= Prompt =
Copy the part of the items that opens with the line containing "The width and" and runs through the end of the items, and leave the pictures out of your answer.
Start of Material for the task
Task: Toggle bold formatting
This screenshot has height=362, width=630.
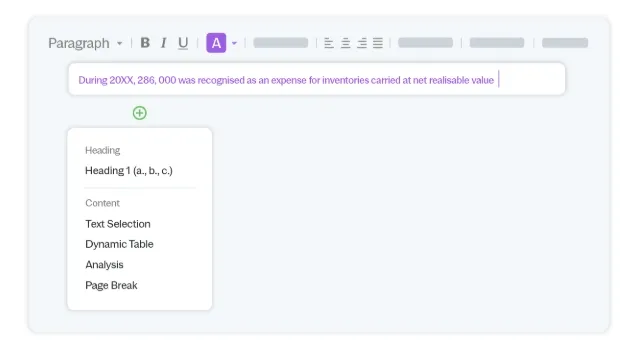Action: 145,43
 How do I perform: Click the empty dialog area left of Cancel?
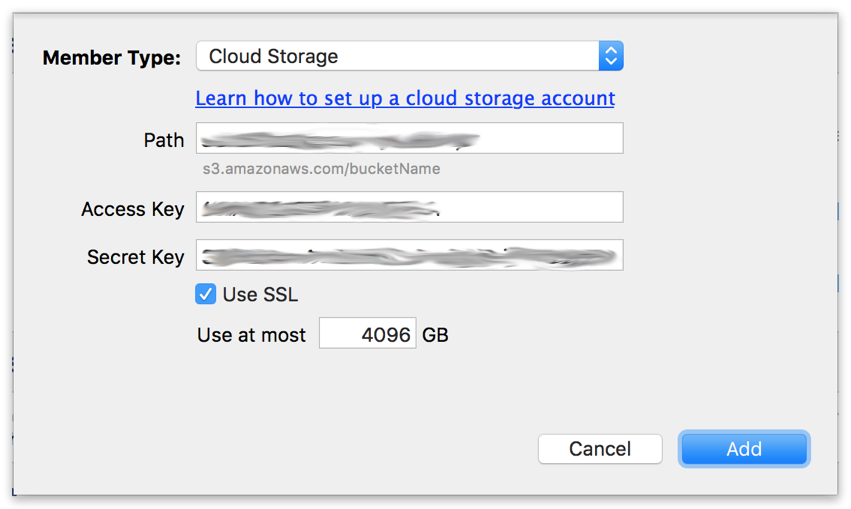click(x=300, y=440)
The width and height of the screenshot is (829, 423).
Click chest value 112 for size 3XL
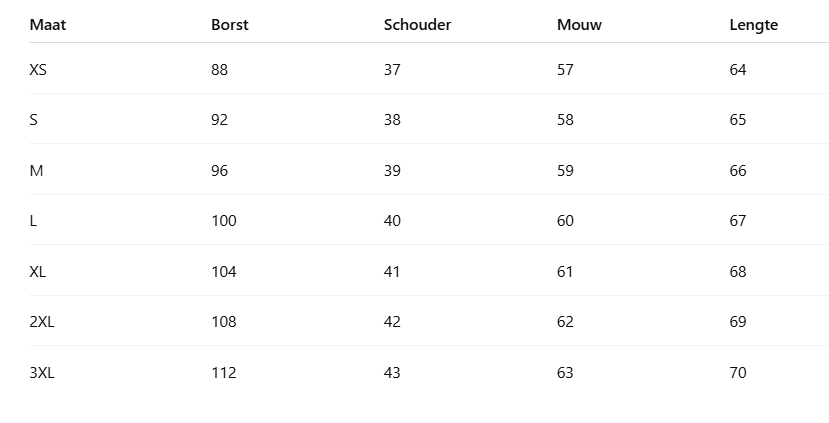(x=223, y=373)
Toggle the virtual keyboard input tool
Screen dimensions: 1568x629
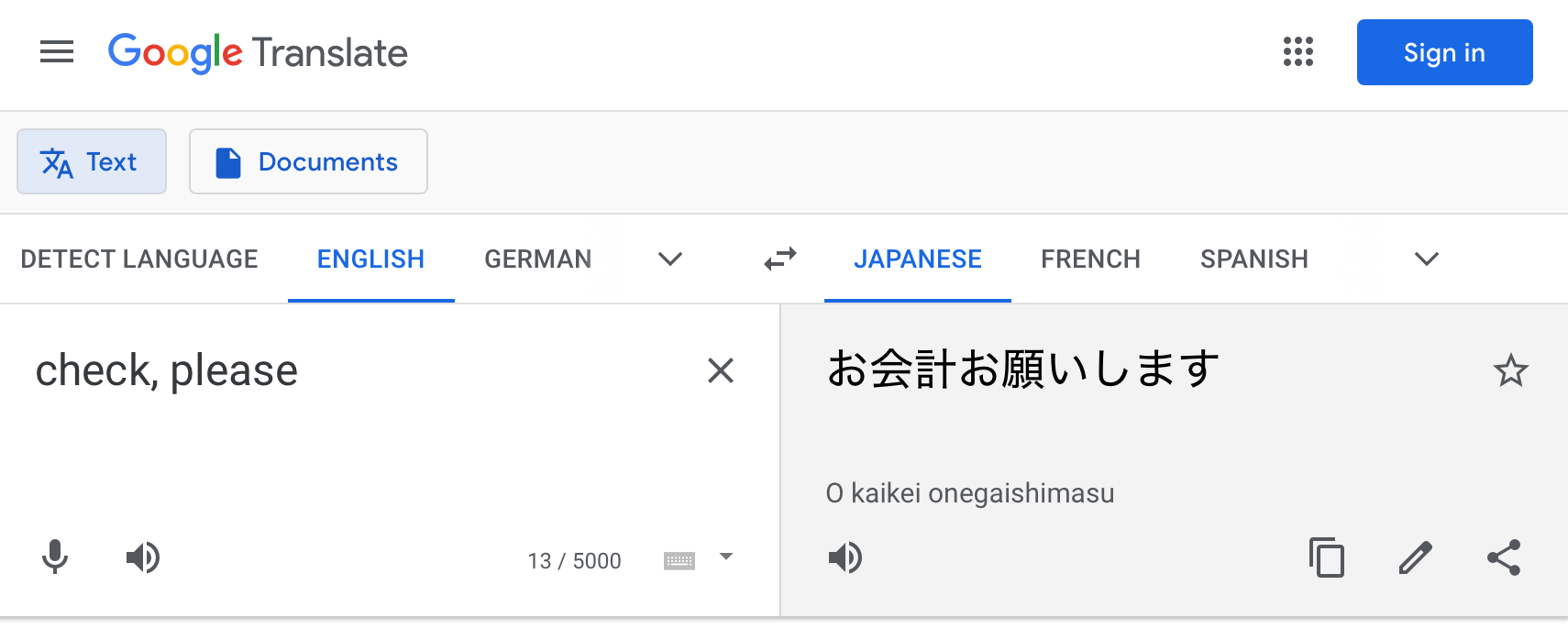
End of Material for the task
= Task answer =
The width and height of the screenshot is (829, 423).
Click chest value 112 for size 3XL
(x=223, y=373)
Toggle the virtual keyboard input tool
Screen dimensions: 1568x629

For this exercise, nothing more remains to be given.